Given the apparent unpredictability of the process has Falkous been surprised how Future Of The Left have inched slowly but surely away from the synth-heavy sound of the band's 2007 debut Curses with each subsequent release?
"Not really no, because in a lot of a ways I think the last record sounded a lot like Curses, albeit without the synths," Falkous offers. "There are more similarities between albums one and five than there are between the other records.
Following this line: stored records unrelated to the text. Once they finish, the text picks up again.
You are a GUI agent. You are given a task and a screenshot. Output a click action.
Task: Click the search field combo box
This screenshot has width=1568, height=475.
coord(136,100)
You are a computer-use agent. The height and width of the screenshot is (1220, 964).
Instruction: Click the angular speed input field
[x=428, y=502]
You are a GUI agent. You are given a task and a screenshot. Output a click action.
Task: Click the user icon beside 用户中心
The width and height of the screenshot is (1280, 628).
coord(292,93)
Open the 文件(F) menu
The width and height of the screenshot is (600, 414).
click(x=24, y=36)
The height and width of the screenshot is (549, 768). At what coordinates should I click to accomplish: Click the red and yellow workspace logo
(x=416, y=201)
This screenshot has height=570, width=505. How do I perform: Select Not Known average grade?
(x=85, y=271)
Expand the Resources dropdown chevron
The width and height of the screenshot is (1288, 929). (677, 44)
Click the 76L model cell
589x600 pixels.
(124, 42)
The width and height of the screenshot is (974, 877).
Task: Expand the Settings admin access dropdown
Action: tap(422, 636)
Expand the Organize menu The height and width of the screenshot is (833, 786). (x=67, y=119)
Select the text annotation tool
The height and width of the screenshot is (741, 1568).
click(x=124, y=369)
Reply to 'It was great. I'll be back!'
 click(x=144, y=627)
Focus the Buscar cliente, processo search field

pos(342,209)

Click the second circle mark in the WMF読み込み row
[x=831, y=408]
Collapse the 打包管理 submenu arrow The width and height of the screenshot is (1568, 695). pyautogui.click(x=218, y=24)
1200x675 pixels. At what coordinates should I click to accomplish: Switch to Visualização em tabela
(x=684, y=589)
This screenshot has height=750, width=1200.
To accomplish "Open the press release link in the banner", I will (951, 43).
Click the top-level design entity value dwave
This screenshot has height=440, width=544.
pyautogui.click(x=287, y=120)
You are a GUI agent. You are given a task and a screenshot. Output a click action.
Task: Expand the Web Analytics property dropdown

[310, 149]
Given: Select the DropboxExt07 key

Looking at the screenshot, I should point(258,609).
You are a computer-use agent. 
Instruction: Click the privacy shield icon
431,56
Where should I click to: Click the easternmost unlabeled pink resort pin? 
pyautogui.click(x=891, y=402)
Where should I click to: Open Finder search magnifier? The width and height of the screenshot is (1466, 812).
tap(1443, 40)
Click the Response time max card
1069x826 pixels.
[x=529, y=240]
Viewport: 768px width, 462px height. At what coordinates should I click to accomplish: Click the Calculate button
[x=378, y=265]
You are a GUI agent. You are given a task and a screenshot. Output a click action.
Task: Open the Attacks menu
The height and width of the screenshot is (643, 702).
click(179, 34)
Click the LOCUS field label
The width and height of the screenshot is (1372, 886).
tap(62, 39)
But again it's not necessarily a deliberate thing, it was more because during Curses there was a keyboard there - it was Kelson's keyboard at the time - and when we kind of played out some ideas and were getting a bit bored with just the sound of things, it was just a question of putting your hand on the keyboard and going, 'Oh, that sounds different.'
"And even recently we'd get the keyboard out every so often and try some ideas, and some were pretty good and others were 'Nah, this sounds a bit like the old stuff doesn't it, so let's just leave it.' But you never know, the next record could be half keyboard songs, although I say that but to be honest I haven't got it out of the cupboard for about a year.
"So yes it could, if there's a songwriting munchkin working away in there who's suddenly going to present me with the sheet music for four songs I didn't know about, and then an adult is going to come along and show me how to read sheet music so we can then play the songs. So if that happens, yeah, it could be a full-on ELO fest. But in terms of songwriting, it's really just whatever works."